Lessons from first phase (of the EU ETS) are being reflected in design parameters in US schemes,” Abyd Karmali, global head of carbon trading at Merrill Lynch, told the Platts carbon trading conference in Houston on Thursday.
Karmali said policymakers in the US were leaning toward auctioning off emission allowances over "grandfathering" them in order to prevent companies from making windfall profits the way some electricity generators had during the first phase of the ETS.
The EU cap-and-trade market, which was launched in 2005, is the world’s biggest market for trading emission allowances for carbon dioxide (CO2).
However, the trading period 2005-2007, considered a pilot phase by EU regulators, saw the price for CO2 allowances plunge – in part because large industrial emitters were given too many emission allowances for free.
In order to bolster the price for CO2 allowances and to prevent the potential for large emitters to earn windfall profits, EU regulators have tightened allowance handouts and introduced an auctioning system, where in the trading period 2008-2012 member states can auction up to 10 per cent of their total emission allowances. Future trading periods will see increased auctioning.
Karmali pointed out that US legislation for emissions trading is already preparing for auctioning. For instance, the Lieberman-Warner bill, which is headed for a full Senate vote this year, requires 24 per cent of all emission allowances to be auctioned off from the day a nationwide cap-and-trade programme begins.
This is also reflected in most of the 10 northeastern states participating in the Regional Greenhouse Gas Initiative (RGGI). The RGGI states have declared they would auction off nearly 100 per cent of their assigned emission allowances when that trading programme kicks off in January 2009, Karmali said.
Neil Eckert, chief executive of Climate Exchange, which owns the European Climate Exchange and the Chicago Climate Exchange, said that the European experience will be a “crystal ball” for a future US market.
“You will learn the lessons that we have learned off the European market,” he told the conference, noting that the ability to “bank” allowances (carrying them over into a future compliance period) will play a significant role on prices in a future US market.

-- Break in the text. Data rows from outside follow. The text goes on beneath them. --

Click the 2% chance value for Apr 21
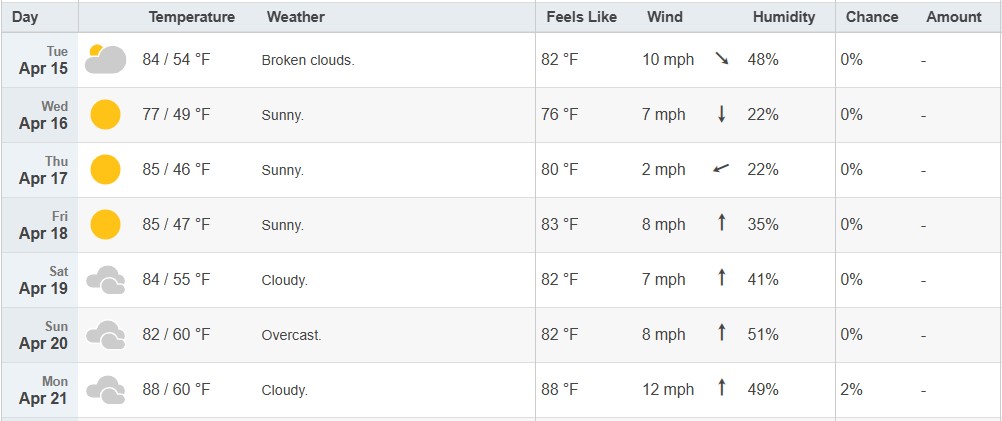1002x421 pixels. click(x=852, y=390)
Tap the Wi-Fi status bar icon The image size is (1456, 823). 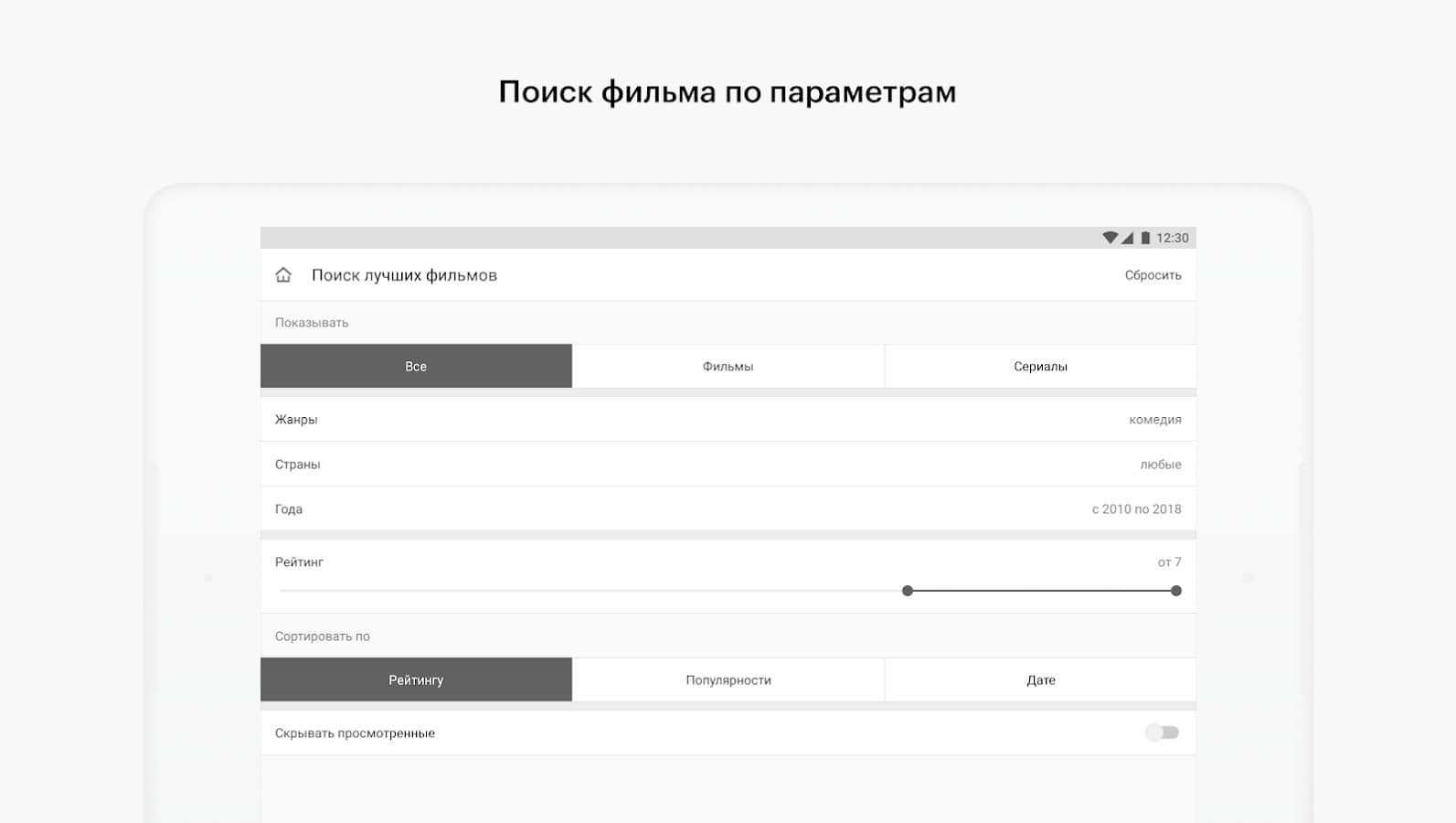tap(1110, 238)
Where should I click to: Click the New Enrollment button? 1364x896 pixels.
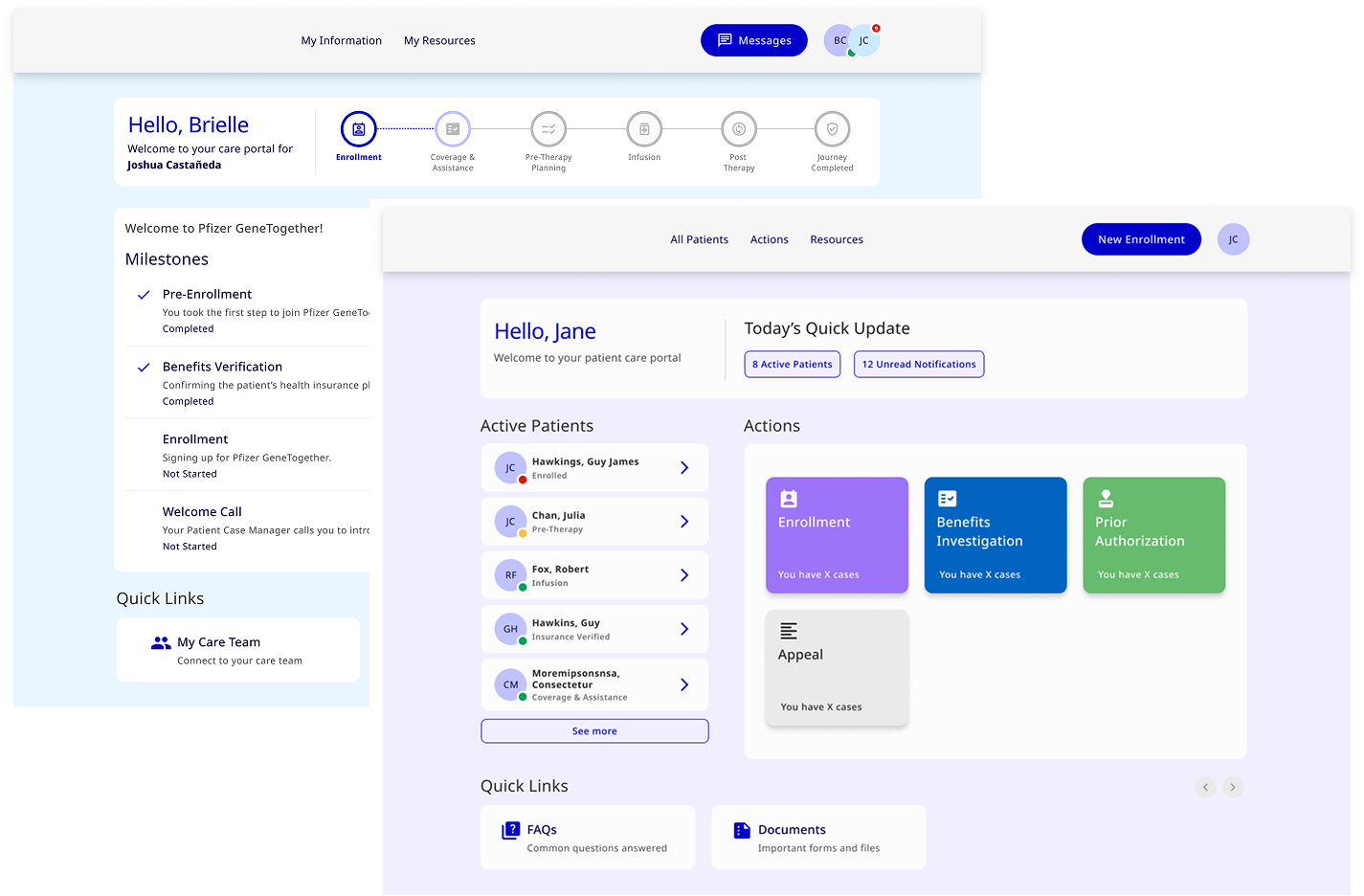click(x=1141, y=239)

Eckert said the inability of European generators to bank allowances rather than free allowance allocations was at the root of the price crash of emissions allowances on the ETS in 2006.
“The real problem is that there was no ‘bankability’ in pilot phase into the next phase,” he said. “The market was either going to be infinitely long or infinitely short.”
Steve Schleimer, director of energy and environmental market regulation at Barclays Capital, said the RGGI programme has already corrected that mistake in its design by allowing “unlimited banking” between the programme’s compliance periods.
Unresolved issues
Despite learning some early lessons from Europe, Schleimer said there are two questions that have yet to be resolved in the design of the RGGI market, which has less than a year to go before its highly-anticipated launch.
“What is the reserve price going to be and what are they going to do with the unsold allowances?” Schleimer asked.
He referred to RGGI’s possible response to observer concerns that the market will be long when it goes live in 2009, as a report last summer found that the northeast’s emissions have fallen in recent years due to favourable weather conditions and fuel-switching from oil to natural gas.
To account for this initial over-allocation, some state environmental officials in RGGI have suggested using a reserve price, or minimum bid price for allowances, to ensure that the permits bring in revenue. Allowances not purchased at such a minimum price would be retired, decreasing supply in the market.
On the federal side, Gary Hart, a consultant at ICAP Energy said that the Lieberman-Warner bill does not spell out what Congress would do with the to the $20 billion that he estimates would be generated by auctioning CO2 emission permits.
“Will they really use that for research on carbon capture and sequestration?” he said.
He added that there is still uncertainty as to what the baseline year would be against which emission reductions would be measured.
Still, Karmali said the launch of a US emissions trading scheme is likely to get off to a rocky start.
“It’s going to be a soft scheme from the outset. You can expect to have a price crash. That I guarantee you,” he said.